Graphical sound or drawn sound (Fr. son dessiné, Ger. graphische Tonerzeugung,; It. suono disegnato) is a sound recording created from images drawn directly onto film or paper that were then played back using a sound system. There are several different techniques depending on the technology employed, but all are a consequence of the sound-on-film technology and based on the creation of artificial optical polyphonic sound tracks on transparent film.
The first practical sound-on-film systems were created almost simultaneously in the USSR, USA and Germany. In Soviet Russia Pavel Tager initiated the first developments in 1926 in Moscow.
In 1927, just over a few months later, Alexander Shorin started his research in Leningrad. The popular version of his “Shorinophone”, widely used for field and studio sound recording, was based on a mechanical reproduction of gramophone-like longitudinal grooves along the filmstrip. Another version of Shorin’s system – “Kinap”, mainly used for sound-on-film production, was based on a variable area optical recording on film – “transversal” recoding as it was called in Russia.
As far back as 1916, in the article “Upcoming Science of Music and the New Era in the History of Music”, Arseny Avraamov proclaimed his view on the future of the Art of Music: “By knowing the way to record the most complex sound textures by means of a phonograph, after analysis of the curve structure of the sound groove, directing the needle of the resonating membrane, one can create synthetically any, even most fantastic sound by making a groove with a proper structure of shape and depth".
In October 1929 the first film-roll of Piatiletka. Plan velikih rabot ("Plan of Great Works") movie by A. Room was developed. The group working on this film included the painter, book illustrator and animator Mikhail Tsekhanovsky as well as talented inventor and engineer Evgeny Sholpo. But the most outstanding participant in the project was Arseny Avraamov - composer, journalist, music theorist, inventor, one of the most adventurous people of his time, performance instigator, irreconcilable foe of the classical twelve tone system (based on well-tempered scale), promoter of the ultrachromatic “Welttonsystem”, developer of experimental musical instruments and tools, and author of the storied Symphony of Factory Sirens.

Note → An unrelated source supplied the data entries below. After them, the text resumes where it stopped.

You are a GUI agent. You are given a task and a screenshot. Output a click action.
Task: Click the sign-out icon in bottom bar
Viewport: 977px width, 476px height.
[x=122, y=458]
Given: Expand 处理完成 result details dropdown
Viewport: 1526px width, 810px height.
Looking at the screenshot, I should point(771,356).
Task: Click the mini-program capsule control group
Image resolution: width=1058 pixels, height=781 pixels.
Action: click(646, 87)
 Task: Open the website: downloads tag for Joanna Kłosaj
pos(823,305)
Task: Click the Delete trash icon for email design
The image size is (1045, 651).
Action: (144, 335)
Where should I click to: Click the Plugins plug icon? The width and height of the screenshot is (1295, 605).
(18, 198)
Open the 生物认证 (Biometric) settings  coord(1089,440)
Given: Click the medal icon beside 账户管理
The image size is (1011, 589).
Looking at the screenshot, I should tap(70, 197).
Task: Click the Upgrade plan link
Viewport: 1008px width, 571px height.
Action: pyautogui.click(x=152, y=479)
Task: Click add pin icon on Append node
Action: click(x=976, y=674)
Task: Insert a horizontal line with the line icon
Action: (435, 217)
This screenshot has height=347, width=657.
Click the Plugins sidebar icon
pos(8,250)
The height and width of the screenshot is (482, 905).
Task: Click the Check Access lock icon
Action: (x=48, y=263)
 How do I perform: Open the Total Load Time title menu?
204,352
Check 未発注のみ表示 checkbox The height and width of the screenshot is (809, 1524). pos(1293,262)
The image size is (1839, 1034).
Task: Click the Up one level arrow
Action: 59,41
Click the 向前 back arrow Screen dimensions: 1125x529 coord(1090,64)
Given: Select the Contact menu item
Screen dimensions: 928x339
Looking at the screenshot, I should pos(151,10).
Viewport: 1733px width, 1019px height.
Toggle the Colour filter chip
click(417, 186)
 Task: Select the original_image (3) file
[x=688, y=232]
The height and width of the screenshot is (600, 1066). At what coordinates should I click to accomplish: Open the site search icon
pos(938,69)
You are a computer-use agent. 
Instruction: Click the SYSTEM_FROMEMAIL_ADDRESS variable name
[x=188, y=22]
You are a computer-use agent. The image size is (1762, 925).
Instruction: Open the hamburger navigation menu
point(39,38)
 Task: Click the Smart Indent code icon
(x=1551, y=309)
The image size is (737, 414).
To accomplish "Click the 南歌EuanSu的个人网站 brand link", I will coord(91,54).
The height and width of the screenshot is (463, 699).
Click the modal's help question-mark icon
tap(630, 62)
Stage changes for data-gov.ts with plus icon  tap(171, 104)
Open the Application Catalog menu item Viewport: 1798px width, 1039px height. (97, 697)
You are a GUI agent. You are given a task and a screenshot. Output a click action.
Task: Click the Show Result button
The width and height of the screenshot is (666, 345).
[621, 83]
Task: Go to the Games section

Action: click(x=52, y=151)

The crew members were amazed with the view of the first sound track they ever saw and Mikhail Tsekhanovsky had voiced the idea: “what if we take some Egyptian or ancient Greek ornaments as a sound track, perhaps we will hear some unknown archaic music?”. Each crew member immediately recognized in the new optical film sound process a means to effectively realize their long-standing ideas: Arseny Avraamov - to develop further his concept of ultrachromatic “Welttonsystem” and to explore the sonic qualities of new ornamental sound; Evgeny Sholpo – to develop his “performer-less” musical tools. The next day they were already furiously at work on experiments in what they referred to variously as “ornamental”, "drawn," “paper”, “graphical”, “artificial” or "synthetic" sound.